▸ Action item
Restate verbatim the span of lines below between the line with "The image size is (1512, 792)." and the line with "Task: Collapse the", including those two lines, and only that span.
═══ Data for processing ═══
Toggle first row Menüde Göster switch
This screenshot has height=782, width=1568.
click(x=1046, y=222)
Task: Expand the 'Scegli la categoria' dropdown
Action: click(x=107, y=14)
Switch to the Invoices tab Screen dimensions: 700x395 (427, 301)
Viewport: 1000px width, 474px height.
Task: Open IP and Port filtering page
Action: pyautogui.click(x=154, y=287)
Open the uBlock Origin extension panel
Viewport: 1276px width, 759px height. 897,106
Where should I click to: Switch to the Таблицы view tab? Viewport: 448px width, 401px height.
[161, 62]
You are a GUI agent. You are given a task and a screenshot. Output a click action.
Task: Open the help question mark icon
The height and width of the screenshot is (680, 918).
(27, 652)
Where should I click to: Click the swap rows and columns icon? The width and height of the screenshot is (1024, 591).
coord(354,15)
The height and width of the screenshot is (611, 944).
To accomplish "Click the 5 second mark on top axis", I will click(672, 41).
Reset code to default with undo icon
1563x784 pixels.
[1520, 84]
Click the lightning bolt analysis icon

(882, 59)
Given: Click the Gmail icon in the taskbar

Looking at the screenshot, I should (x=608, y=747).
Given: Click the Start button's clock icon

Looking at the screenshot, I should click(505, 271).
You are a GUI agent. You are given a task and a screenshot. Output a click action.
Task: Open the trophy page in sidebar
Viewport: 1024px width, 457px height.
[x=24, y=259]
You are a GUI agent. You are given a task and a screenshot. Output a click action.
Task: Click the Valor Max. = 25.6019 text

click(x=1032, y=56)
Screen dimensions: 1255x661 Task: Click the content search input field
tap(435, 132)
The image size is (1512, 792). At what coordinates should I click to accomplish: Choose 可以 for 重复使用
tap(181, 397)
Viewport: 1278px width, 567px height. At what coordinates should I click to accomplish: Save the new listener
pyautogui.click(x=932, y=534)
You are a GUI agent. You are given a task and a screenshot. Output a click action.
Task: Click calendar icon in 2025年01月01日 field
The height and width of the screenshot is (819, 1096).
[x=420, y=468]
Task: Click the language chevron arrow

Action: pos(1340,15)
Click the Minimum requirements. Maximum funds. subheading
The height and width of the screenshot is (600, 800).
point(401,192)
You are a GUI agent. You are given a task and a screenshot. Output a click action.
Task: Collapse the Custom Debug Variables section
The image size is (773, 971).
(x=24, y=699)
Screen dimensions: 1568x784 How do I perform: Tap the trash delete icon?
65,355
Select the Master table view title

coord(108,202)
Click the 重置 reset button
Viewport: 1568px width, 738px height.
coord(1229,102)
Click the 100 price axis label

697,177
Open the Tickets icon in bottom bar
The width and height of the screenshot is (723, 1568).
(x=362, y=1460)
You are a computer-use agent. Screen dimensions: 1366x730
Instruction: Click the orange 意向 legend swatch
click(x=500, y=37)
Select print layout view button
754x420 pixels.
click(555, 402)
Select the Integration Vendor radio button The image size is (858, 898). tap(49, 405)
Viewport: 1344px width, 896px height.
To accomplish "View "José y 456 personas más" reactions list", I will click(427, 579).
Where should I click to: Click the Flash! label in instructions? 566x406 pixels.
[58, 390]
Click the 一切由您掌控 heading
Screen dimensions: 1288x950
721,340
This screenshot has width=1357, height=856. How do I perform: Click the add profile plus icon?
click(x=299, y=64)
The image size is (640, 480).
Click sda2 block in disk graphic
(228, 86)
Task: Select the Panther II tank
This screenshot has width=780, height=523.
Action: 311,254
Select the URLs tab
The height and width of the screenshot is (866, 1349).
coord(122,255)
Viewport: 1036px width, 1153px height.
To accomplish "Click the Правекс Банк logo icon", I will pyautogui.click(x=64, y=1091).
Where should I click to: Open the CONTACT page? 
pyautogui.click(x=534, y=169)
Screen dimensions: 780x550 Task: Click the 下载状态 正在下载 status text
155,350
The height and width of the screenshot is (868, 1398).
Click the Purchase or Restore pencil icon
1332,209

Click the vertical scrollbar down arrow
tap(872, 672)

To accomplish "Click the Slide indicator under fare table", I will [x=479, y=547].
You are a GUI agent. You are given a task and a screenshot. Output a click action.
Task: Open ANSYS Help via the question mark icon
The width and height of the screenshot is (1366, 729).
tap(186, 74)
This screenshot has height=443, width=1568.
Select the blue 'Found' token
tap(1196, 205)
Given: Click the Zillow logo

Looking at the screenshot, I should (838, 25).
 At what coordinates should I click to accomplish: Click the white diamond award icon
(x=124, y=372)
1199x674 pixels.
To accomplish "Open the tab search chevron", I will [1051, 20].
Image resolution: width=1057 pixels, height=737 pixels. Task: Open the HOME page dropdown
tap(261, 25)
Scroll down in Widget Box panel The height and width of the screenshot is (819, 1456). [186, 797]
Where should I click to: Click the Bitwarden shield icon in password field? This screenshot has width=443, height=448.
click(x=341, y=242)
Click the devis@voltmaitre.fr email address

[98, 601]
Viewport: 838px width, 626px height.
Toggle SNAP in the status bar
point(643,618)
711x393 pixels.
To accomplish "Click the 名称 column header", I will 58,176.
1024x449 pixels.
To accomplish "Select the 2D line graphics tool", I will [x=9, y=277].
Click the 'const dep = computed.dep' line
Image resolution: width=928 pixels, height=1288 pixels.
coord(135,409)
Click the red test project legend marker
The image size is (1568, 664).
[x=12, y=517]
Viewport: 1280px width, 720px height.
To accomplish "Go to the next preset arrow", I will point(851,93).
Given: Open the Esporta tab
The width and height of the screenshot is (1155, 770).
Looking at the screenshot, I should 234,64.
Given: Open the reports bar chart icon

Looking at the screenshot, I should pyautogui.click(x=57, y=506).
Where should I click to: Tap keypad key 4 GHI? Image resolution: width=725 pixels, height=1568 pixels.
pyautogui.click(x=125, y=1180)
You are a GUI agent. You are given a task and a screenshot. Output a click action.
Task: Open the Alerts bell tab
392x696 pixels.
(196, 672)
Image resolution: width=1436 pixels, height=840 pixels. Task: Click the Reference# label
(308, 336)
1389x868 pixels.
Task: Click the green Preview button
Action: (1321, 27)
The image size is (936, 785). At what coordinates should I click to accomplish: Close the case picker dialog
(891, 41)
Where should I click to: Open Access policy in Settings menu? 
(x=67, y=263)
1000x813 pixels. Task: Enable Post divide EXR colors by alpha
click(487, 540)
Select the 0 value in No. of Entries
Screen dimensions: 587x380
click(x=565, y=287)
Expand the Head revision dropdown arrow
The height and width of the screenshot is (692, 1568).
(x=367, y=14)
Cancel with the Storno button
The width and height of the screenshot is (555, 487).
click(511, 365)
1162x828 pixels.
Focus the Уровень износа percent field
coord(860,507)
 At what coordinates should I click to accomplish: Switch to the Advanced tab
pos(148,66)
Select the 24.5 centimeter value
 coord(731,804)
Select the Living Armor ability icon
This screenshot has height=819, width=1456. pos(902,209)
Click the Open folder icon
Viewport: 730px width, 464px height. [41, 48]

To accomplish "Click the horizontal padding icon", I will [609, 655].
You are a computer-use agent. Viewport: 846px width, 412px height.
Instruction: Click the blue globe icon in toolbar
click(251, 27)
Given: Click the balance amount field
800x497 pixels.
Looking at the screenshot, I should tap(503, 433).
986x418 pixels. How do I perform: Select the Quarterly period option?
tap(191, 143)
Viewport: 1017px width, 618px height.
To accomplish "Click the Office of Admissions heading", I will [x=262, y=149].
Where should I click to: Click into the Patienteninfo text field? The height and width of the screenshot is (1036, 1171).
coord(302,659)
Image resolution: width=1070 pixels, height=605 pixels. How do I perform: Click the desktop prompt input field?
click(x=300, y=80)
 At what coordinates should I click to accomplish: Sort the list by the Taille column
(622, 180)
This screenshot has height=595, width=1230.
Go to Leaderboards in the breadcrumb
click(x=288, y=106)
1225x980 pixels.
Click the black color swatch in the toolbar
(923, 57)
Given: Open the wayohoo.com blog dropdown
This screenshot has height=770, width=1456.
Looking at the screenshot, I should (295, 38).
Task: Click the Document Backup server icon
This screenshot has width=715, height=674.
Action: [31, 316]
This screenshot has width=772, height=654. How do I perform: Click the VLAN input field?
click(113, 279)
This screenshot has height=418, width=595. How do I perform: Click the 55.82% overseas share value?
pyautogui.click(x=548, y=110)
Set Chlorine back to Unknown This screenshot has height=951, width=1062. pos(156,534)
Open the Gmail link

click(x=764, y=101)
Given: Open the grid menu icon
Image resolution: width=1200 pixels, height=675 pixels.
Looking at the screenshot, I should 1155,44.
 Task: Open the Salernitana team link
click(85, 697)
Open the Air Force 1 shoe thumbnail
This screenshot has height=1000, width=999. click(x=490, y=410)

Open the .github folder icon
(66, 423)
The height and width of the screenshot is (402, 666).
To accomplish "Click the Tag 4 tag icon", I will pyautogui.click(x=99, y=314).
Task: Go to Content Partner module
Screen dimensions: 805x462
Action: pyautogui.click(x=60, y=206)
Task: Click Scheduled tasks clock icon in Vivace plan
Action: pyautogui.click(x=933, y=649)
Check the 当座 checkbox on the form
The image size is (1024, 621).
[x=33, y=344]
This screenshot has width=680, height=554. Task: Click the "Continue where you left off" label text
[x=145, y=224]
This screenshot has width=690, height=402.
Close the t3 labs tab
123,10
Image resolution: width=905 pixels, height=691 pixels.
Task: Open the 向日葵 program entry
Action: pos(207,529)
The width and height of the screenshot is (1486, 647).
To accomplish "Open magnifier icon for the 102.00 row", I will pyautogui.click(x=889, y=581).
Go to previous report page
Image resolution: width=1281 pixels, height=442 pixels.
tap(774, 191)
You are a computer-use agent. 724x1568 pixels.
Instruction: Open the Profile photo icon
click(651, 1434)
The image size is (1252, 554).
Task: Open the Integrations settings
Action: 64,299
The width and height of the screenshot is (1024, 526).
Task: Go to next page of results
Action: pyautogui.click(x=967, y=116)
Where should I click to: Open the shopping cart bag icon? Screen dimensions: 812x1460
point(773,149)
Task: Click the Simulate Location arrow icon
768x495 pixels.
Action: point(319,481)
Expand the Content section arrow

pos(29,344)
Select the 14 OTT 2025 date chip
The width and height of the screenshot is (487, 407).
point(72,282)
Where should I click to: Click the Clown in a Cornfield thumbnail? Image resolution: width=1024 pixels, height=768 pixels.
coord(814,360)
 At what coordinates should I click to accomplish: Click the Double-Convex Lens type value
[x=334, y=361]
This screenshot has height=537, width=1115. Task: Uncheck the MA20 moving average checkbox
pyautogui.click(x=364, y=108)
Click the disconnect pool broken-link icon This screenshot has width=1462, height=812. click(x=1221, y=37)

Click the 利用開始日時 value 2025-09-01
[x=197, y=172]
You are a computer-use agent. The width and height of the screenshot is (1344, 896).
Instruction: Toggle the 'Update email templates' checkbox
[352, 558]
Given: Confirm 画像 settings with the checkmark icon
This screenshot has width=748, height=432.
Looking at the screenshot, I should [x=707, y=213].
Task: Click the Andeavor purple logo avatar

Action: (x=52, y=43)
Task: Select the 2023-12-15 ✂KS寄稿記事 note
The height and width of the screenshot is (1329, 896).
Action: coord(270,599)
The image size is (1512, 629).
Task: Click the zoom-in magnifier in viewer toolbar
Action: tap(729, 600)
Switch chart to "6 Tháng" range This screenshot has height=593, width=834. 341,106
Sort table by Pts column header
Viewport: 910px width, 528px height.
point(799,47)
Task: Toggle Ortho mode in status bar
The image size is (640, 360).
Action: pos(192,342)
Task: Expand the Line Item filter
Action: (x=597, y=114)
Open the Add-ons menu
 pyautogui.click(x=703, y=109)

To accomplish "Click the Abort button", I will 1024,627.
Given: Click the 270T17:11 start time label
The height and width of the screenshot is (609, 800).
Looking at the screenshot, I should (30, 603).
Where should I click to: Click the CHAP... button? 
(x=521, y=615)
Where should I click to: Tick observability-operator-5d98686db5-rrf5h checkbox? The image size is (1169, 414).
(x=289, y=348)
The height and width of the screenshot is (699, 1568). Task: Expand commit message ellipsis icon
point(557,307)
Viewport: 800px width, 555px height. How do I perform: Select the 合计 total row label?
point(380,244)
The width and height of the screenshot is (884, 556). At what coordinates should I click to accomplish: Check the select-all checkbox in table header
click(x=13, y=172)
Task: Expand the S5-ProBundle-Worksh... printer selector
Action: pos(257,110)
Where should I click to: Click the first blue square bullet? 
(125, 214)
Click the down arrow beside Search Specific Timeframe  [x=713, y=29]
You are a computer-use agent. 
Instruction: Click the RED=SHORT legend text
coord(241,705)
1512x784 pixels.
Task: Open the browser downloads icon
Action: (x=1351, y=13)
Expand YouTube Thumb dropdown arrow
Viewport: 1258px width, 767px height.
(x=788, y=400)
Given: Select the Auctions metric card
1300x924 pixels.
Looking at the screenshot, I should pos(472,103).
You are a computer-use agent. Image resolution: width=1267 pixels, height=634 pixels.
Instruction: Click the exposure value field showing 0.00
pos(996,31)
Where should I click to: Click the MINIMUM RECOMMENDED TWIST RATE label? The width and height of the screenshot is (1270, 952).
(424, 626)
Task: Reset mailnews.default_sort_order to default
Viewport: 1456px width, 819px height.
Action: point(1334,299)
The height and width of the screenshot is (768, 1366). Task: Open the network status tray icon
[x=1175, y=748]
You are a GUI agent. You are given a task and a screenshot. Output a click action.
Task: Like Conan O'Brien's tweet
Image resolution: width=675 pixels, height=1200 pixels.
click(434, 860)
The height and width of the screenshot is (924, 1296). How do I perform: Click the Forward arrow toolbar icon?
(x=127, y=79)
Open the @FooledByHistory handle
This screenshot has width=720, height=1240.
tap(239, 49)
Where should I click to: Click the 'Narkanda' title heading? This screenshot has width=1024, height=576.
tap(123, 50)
═══
▸ Output of the task
The image size is (1512, 792). At what coordinates should I click to accomplish: Choose 可以 for 重复使用
tap(181, 397)
Viewport: 1278px width, 567px height. At what coordinates should I click to accomplish: Save the new listener
pyautogui.click(x=932, y=534)
You are a GUI agent. You are given a task and a screenshot. Output a click action.
Task: Click calendar icon in 2025年01月01日 field
The height and width of the screenshot is (819, 1096).
[x=420, y=468]
Task: Click the language chevron arrow

Action: pos(1340,15)
Click the Minimum requirements. Maximum funds. subheading
The height and width of the screenshot is (600, 800).
point(401,192)
You are a GUI agent. You are given a task and a screenshot. Output a click action.
Task: Collapse the Custom Debug Variables section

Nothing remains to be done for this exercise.